EXERCISE INSTRUCTIONS:
Can you format the lines of the listing below as a numbered list, beginning at the line that has "Find the location of a particular element. This" and stopping after the line that has "the item to"? Skip blank lines and leave the pictures out.

GIVEN DATA:
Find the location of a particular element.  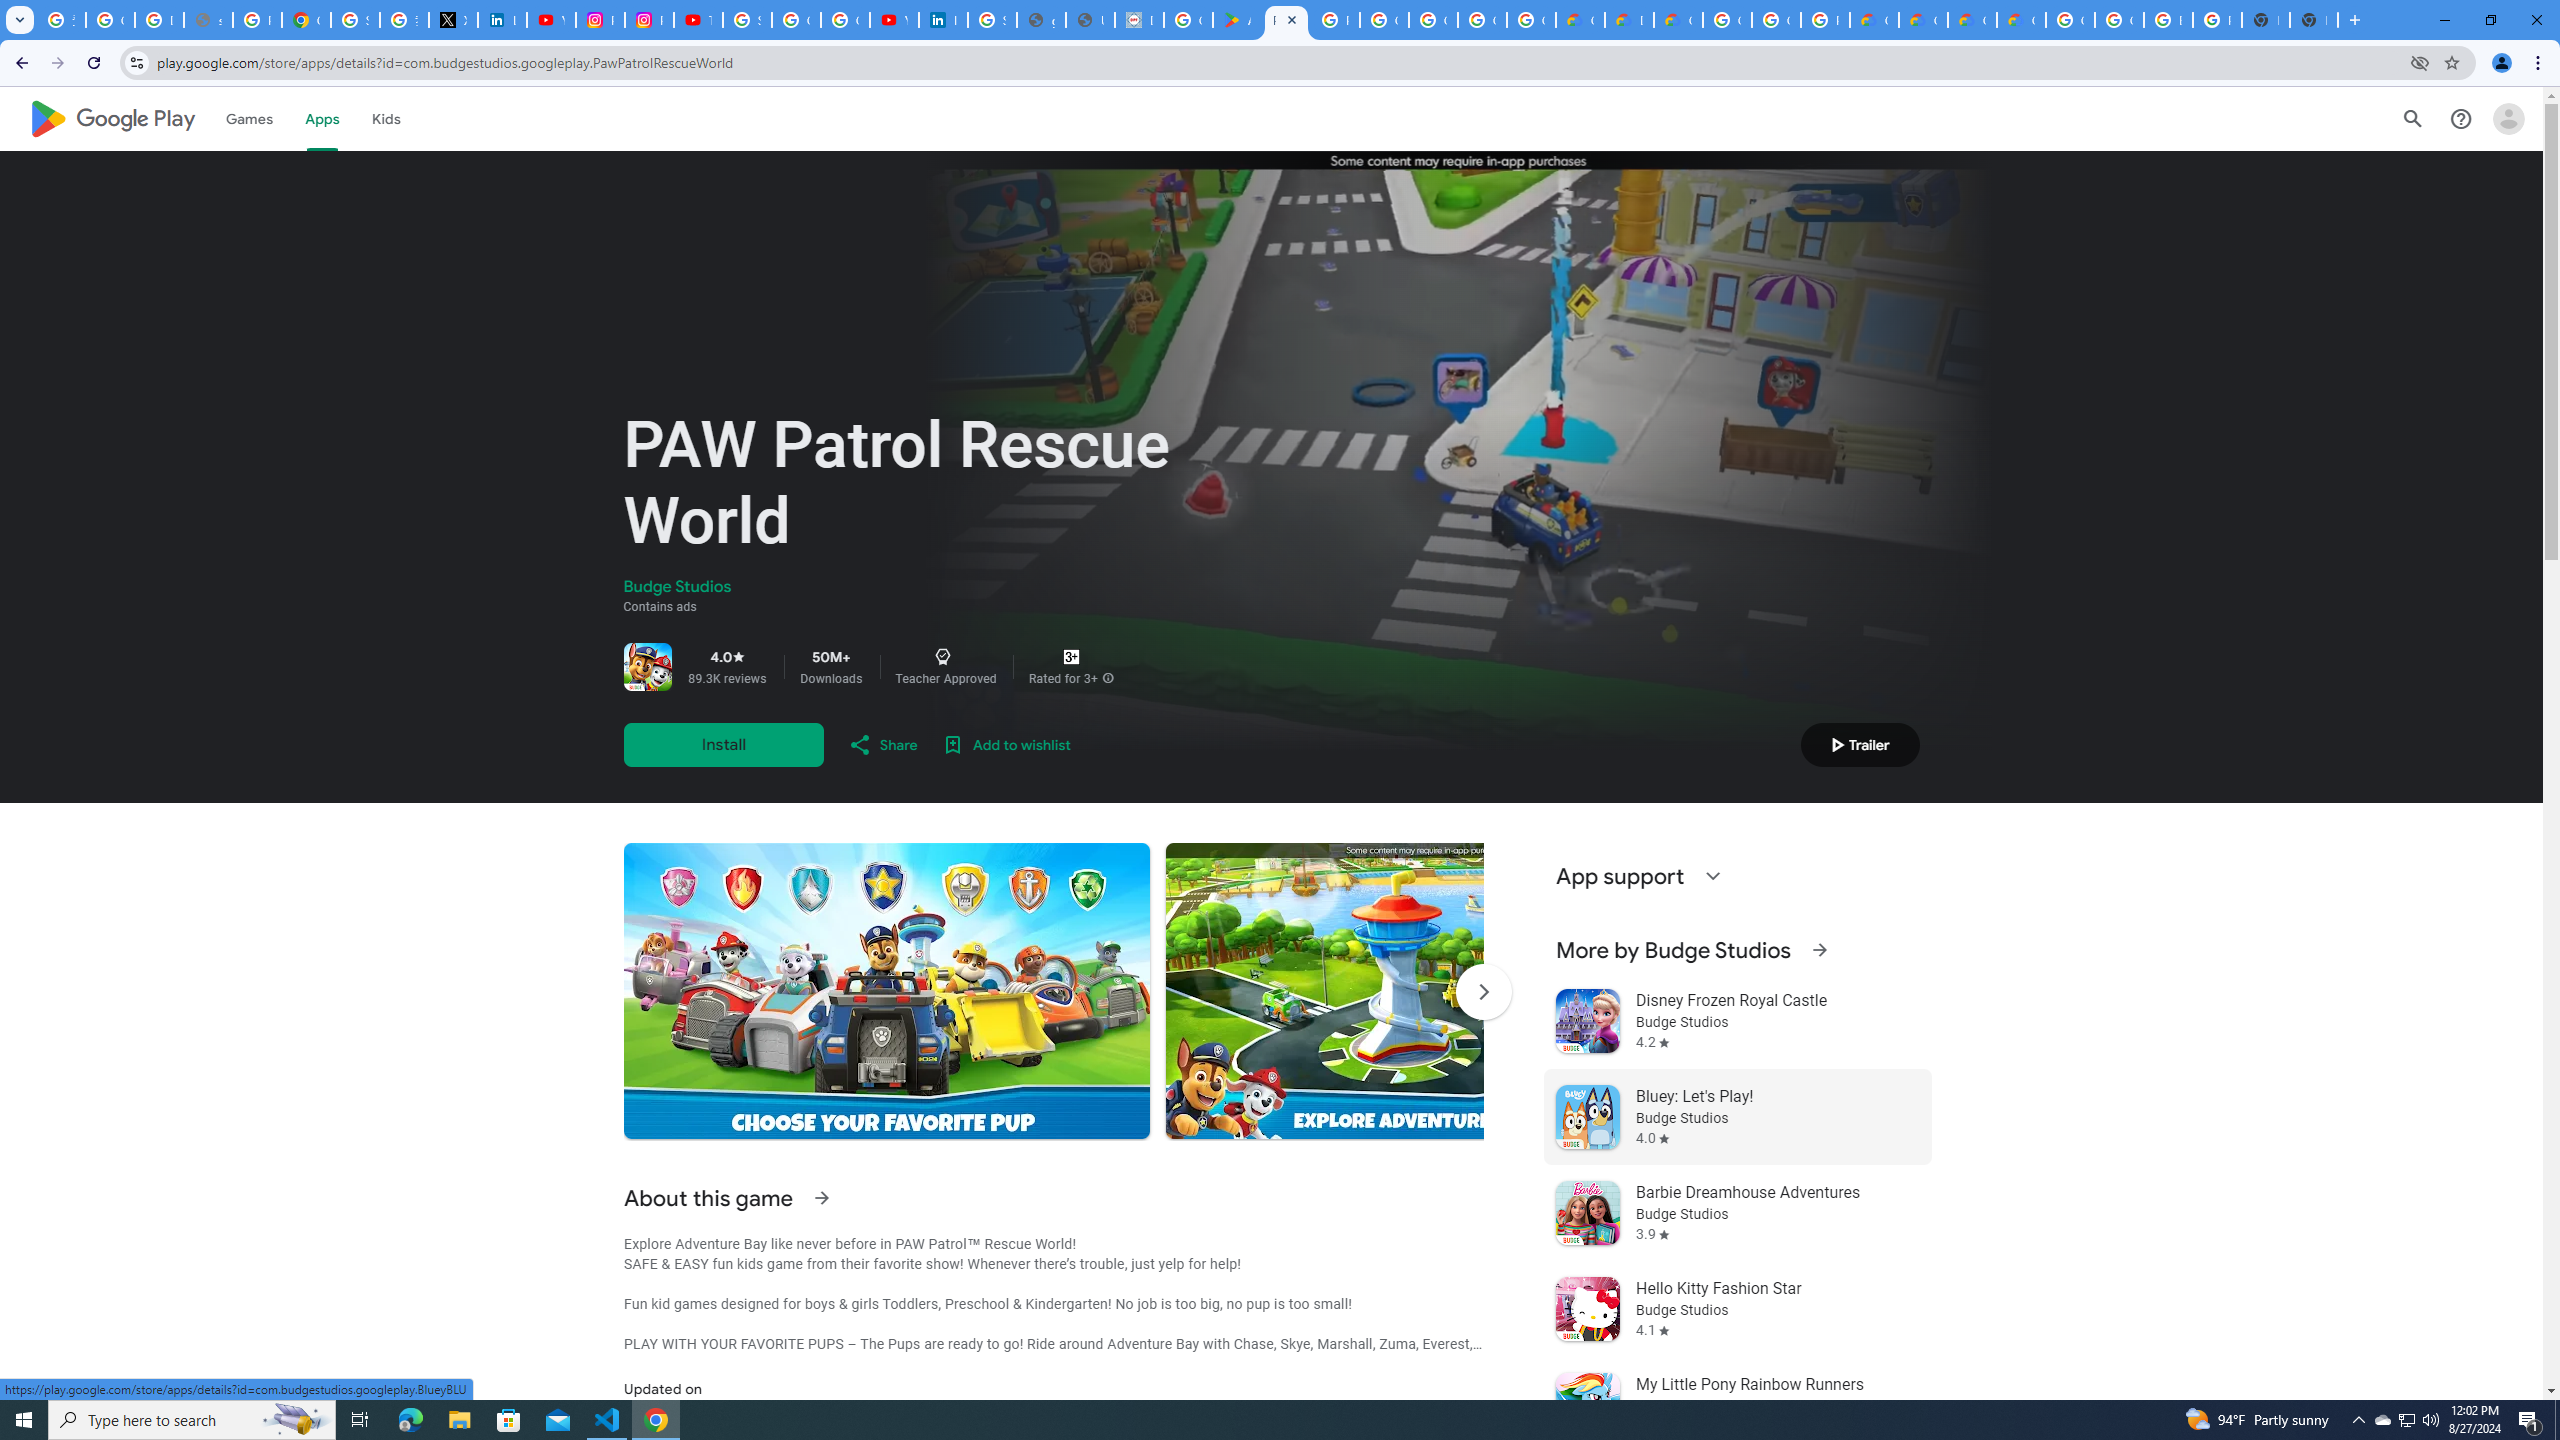

'Sign in - Google Accounts' is located at coordinates (354, 19).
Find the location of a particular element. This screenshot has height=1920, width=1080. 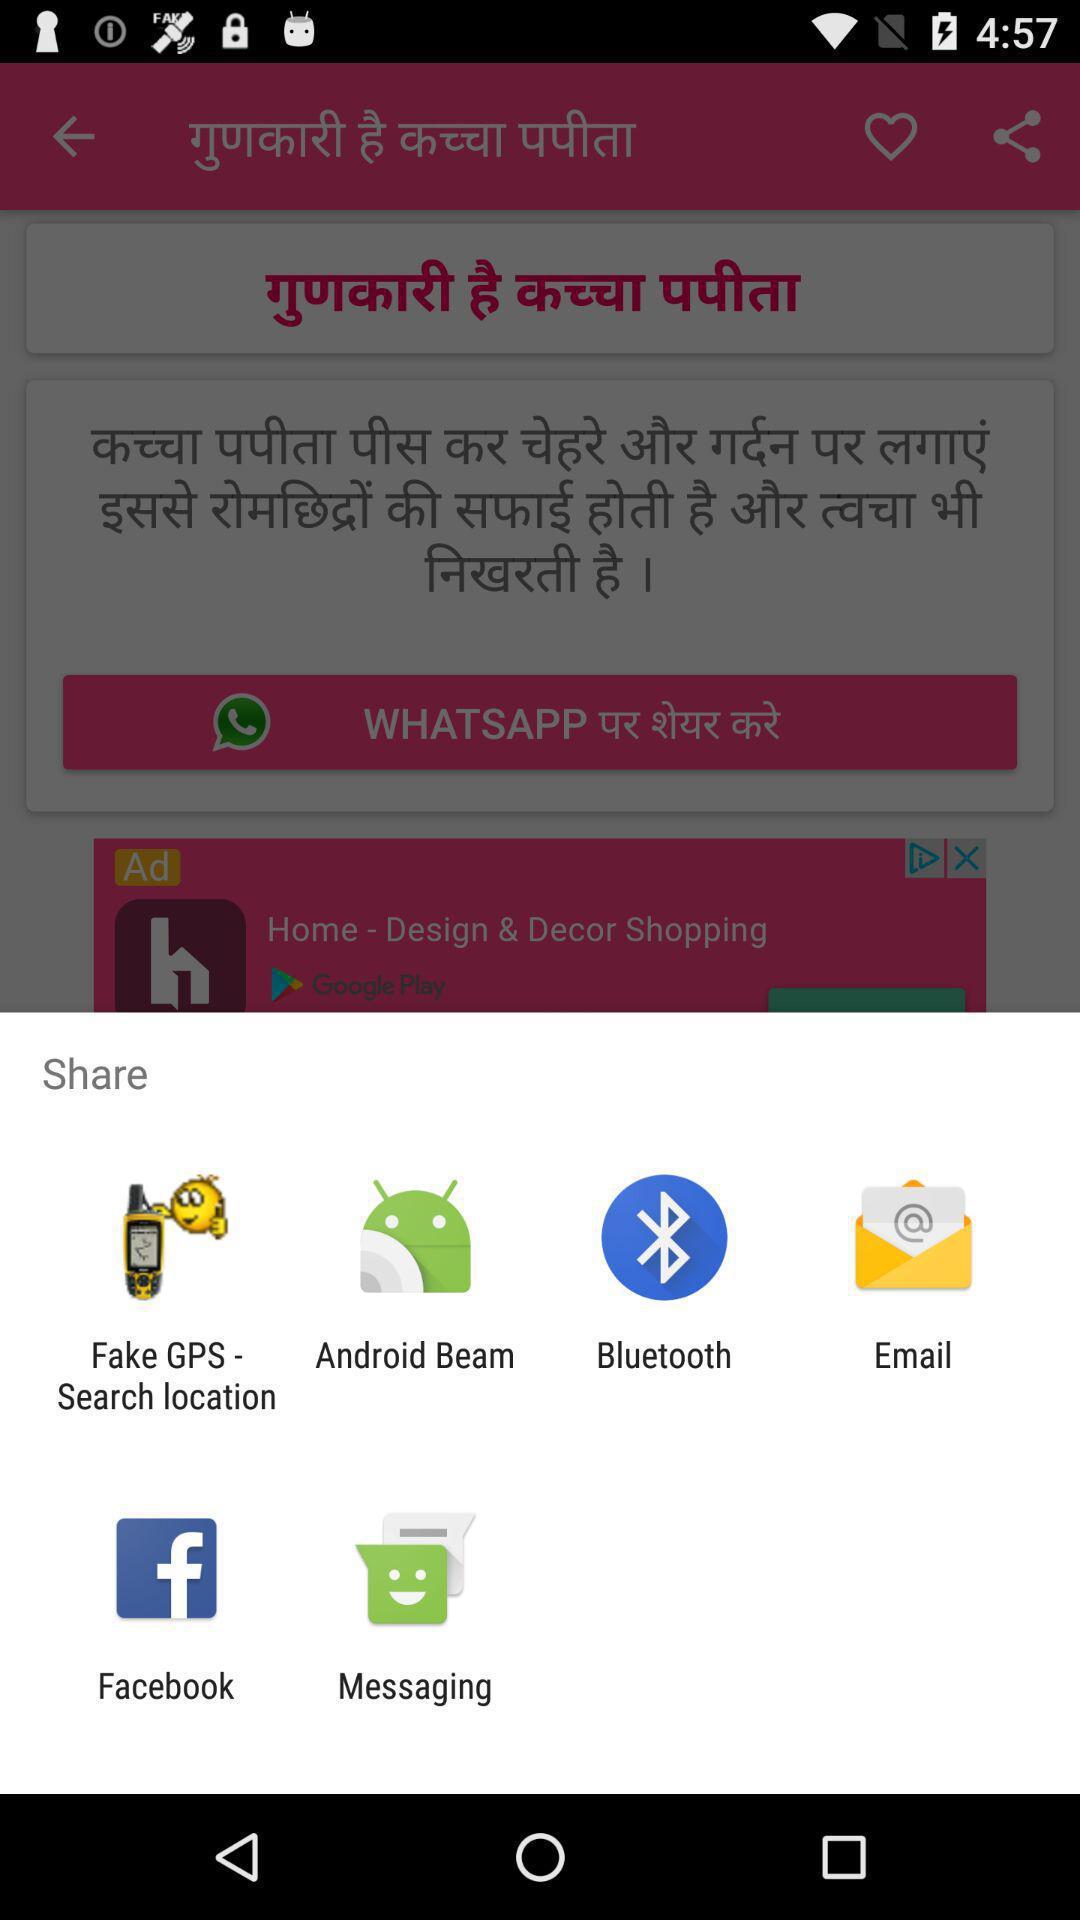

the item to the left of android beam item is located at coordinates (165, 1374).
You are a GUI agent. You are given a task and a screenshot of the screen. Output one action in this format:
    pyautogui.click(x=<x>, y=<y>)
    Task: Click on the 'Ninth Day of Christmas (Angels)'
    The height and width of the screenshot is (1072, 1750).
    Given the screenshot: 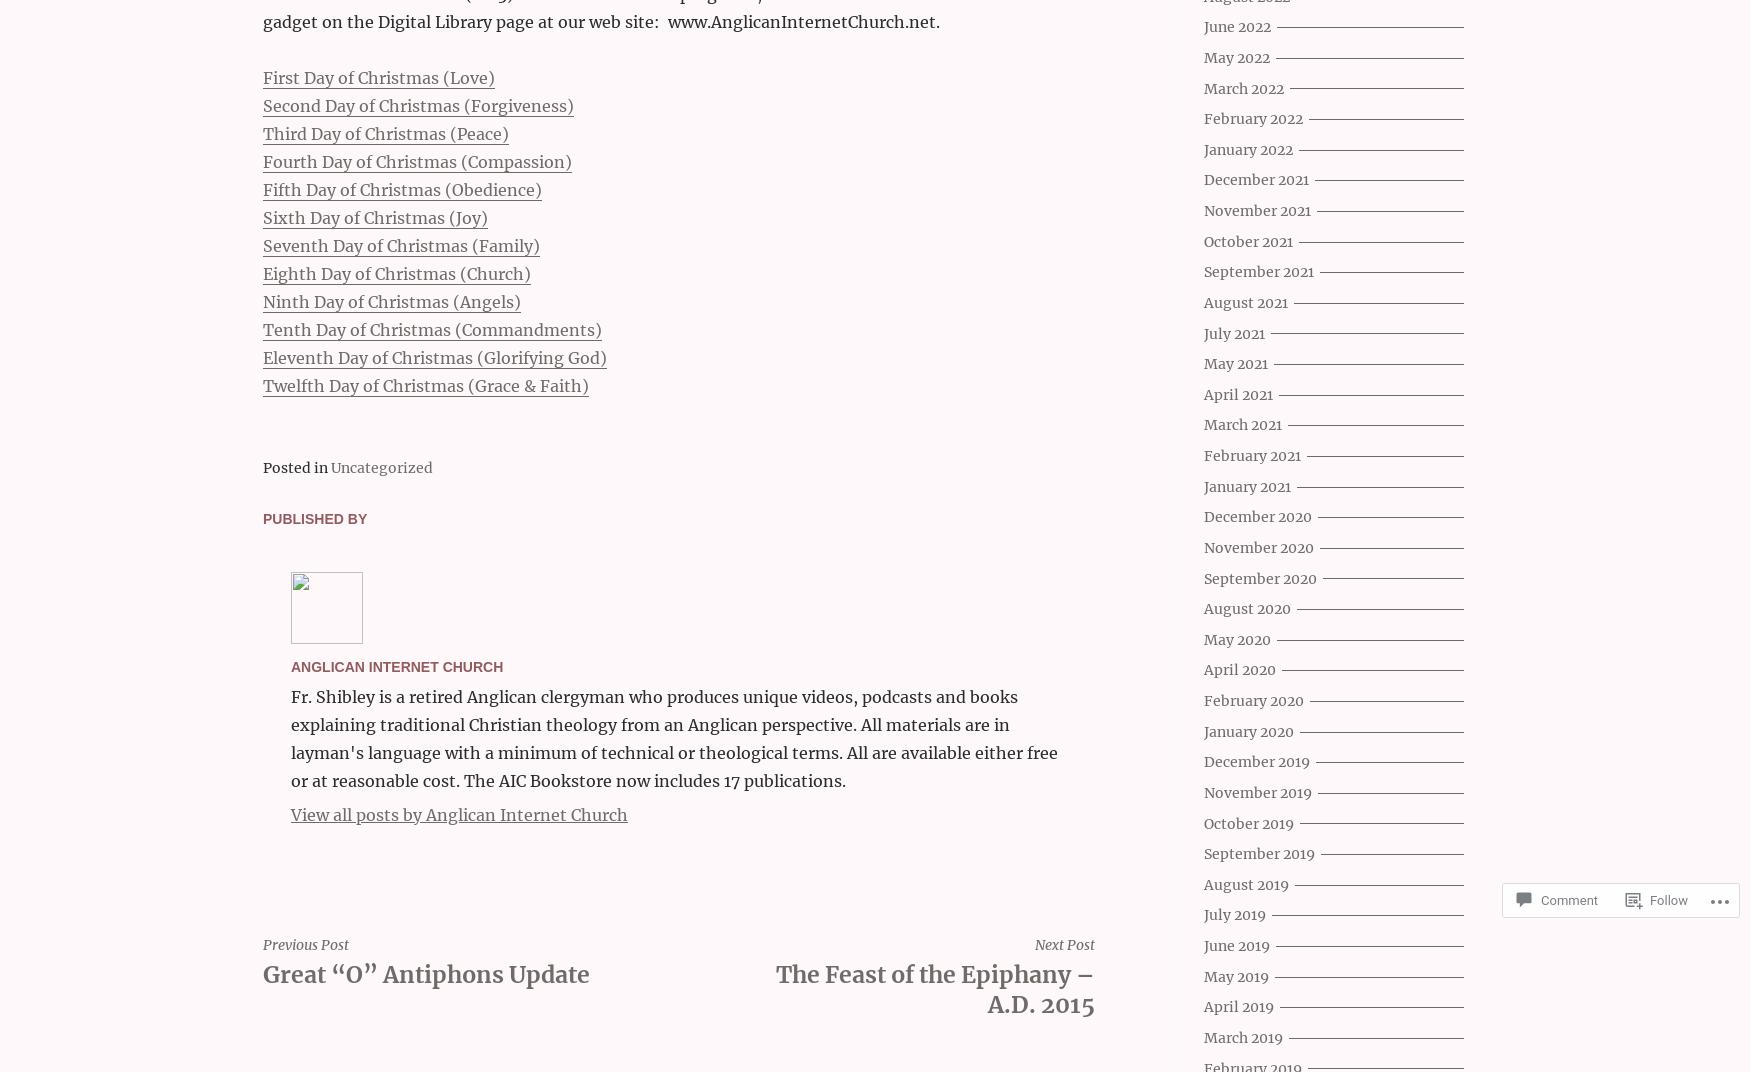 What is the action you would take?
    pyautogui.click(x=391, y=300)
    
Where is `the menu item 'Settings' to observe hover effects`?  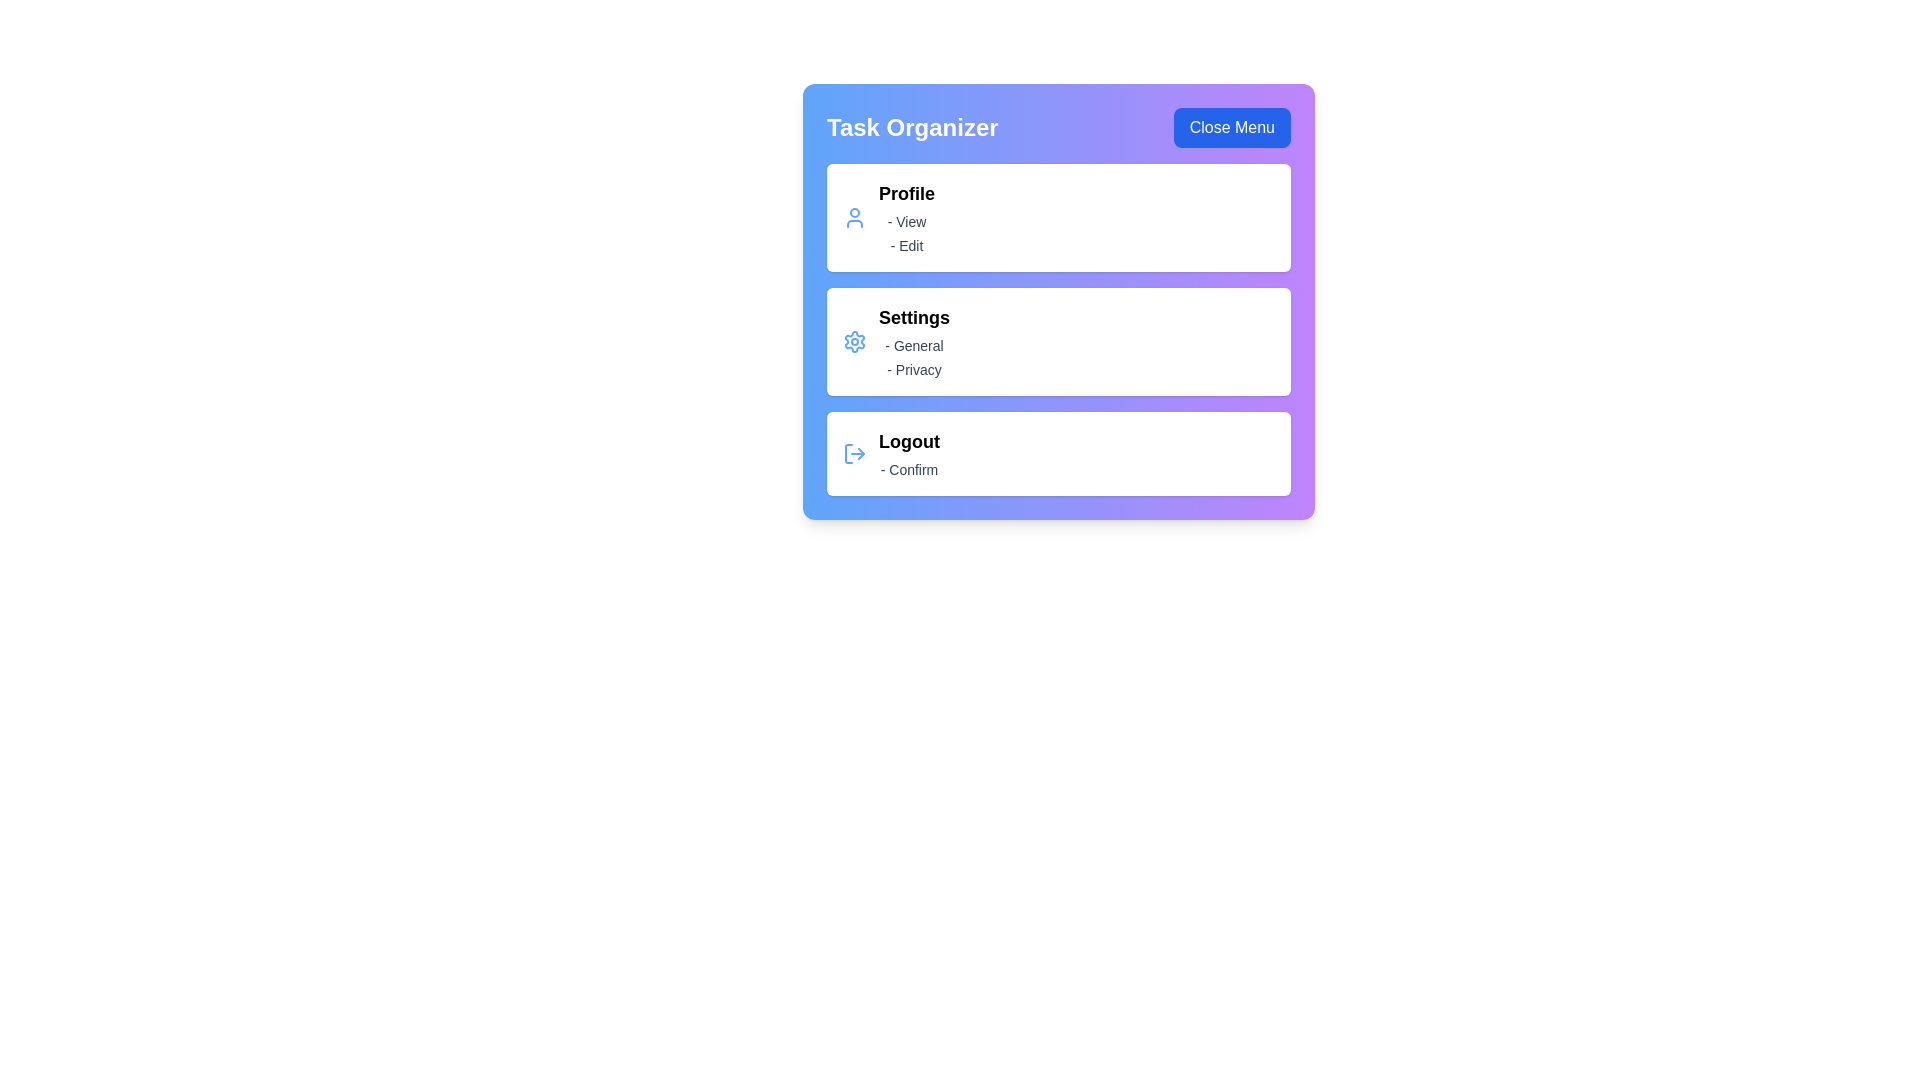
the menu item 'Settings' to observe hover effects is located at coordinates (1058, 341).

RESULT OF THIS EXERCISE:
1. Find the location of a particular element. This screenshot has height=1920, width=1080. 
2. the item to the left of android beam item is located at coordinates (165, 1374).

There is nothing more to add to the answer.